• Text excerpt:
The preceding chapter seems like enough to say about the existing Health Savings Account. It should suffice for anyone who is stranded without health coverage, since it is already existing law, tested many times, and ready to go in a pinch. The handful of technical amendments are only about what you would expect from any fairly new program, and with any luck they will slide through and suffice. The public, however, would be entitled to be disappointed with such thin gruel after so much hubbub, although repealing Obamacare outright would certainly make things more exciting. There has been insufficient time in a lame duck session to render it effectively booby-trapped, but the pre-existing Obamacare law and its regulations are voluminous. After passing legislative actions to repeal it dozens of times, I have to assume the low-hanging fruit has already been picked by Congress. I would hate to see a relaxation of forward progress at the present stage; the resulting chaos would be considerable.
The J-Shaped Cost Curve. From a high altitude viewpoint, the healthcare of an average lifetime costs about $350,000 in year 2000 dollars. It divides easily into roughly three thirty-year compartments: childhood up to age 25, employment from 25 to 65, and retirement from age 65 to death at age 84. Childhood is necessarily a gift from someone else, retirement costs are a gift of at least 50% from the government, and the lifetime operation is almost entirely funded by the working age group from 25 to 65, if you consider the government as being funded by the employed segment's taxes. Last year's NIH research budget was $33 billion, the Medicare budget was $55 billion.
This is quite a natural consequence of the way money is earned and spent in our society, but I consider it hazardous. Remember, the working segment (age 25-65) is not terribly sick. For a non-sick third to be supporting the sick two-thirds, is asking for grievance to be expressed, and for somebody to be tossed out during an economic upheaval. Let's put it another way: the people earning money aren't sick. The people who are sick may seem to have some money, but if they lose it, look out. The curve of health spending is said to be J-shaped: a childbirth expense and neonatal costs, then gradually increasing expenses clustered toward the end of life. Later on, we will discuss the proposal for First and Last Years of Life Reinsurance, which seems to me to match the future much better than what we now have.
Self-Funding, Rather Than Bulk Funding of Subsets. Furthermore, a long period of saving precedes a reasonably short period of spending. So a person's early saving would pay for later healthcare claims cost, if we judiciously match savings with insurance. That's the Health Savings Account function, to which is added using surplus funds for retirement, by overfunding the premiums, and keeping the invested surplus for later use. Somebody in 1965 made the serious blunder of overlooking the extended longevity provided by better healthcare. The awkward fact is retirement and Medicare begin at the the same age, and retirement by some reckonings can cost five times as much. Retirement costs are continuous, while sickness comes in episodes. Further, saving for your own future needs will create an incentive to save; paying for whole classes of strangers creates an incentive to spend other people's money. Because when you create such a system, the money belongs to someone else. The newspapers report that health insurance averages 17% to pay its own costs, and the other 83% still goes to someone else. It isn't too hard to see where 30% savings might come from.
To synthesize an example of a $5000 annual premium, 30% savings, for 40 years at 7% compound interest, would generate $13,600. At 6%, it would only generate $6800.

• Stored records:

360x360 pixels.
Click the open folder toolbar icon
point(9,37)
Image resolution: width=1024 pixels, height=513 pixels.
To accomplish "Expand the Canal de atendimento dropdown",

• Required action:
Rewrite the stretch of the health savings passage from "The J-Shaped Cost" through "was $55 billion." with "periods" in place of "compartments".

• Response:
The J-Shaped Cost Curve. From a high altitude viewpoint, the healthcare of an average lifetime costs about $350,000 in year 2000 dollars. It divides easily into roughly three thirty-year periods: childhood up to age 25, employment from 25 to 65, and retirement from age 65 to death at age 84. Childhood is necessarily a gift from someone else, retirement costs are a gift of at least 50% from the government, and the lifetime operation is almost entirely funded by the working age group from 25 to 65, if you consider the government as being funded by the employed segment's taxes. Last year's NIH research budget was $33 billion, the Medicare budget was $55 billion.